§ Directive
Pull out every line of the records below that contains the string "Image", and copy each one in full.

# # # # # # #

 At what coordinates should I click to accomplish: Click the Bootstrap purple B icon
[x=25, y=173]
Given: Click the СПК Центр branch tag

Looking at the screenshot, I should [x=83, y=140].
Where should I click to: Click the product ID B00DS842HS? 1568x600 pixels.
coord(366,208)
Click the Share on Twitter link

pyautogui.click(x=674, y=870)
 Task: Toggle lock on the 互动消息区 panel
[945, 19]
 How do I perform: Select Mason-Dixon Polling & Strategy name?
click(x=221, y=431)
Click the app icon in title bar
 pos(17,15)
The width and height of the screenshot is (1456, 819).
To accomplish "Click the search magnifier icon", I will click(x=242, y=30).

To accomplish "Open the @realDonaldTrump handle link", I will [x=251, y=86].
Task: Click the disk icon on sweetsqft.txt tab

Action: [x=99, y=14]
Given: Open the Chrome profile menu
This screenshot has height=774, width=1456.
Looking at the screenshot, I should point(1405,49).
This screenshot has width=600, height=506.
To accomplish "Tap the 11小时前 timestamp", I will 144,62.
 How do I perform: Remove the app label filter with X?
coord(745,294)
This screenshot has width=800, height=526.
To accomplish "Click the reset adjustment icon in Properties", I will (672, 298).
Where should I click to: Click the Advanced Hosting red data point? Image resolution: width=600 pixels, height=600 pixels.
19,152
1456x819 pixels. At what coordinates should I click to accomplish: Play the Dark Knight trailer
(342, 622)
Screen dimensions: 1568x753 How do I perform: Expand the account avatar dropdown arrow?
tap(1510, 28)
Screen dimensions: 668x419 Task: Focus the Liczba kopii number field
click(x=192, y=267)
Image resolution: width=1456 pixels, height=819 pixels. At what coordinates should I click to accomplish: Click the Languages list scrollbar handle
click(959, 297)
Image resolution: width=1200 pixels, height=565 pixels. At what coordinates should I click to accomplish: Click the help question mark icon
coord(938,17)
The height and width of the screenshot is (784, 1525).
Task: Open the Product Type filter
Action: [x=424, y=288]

# # # # # # #

§ Response to this exercise
Where should I click to: Click the Advanced Hosting red data point? Image resolution: width=600 pixels, height=600 pixels.
Image resolution: width=1456 pixels, height=819 pixels. At what coordinates should I click to accomplish: Click the Languages list scrollbar handle
Image resolution: width=1200 pixels, height=565 pixels. At what coordinates should I click to accomplish: Click the help question mark icon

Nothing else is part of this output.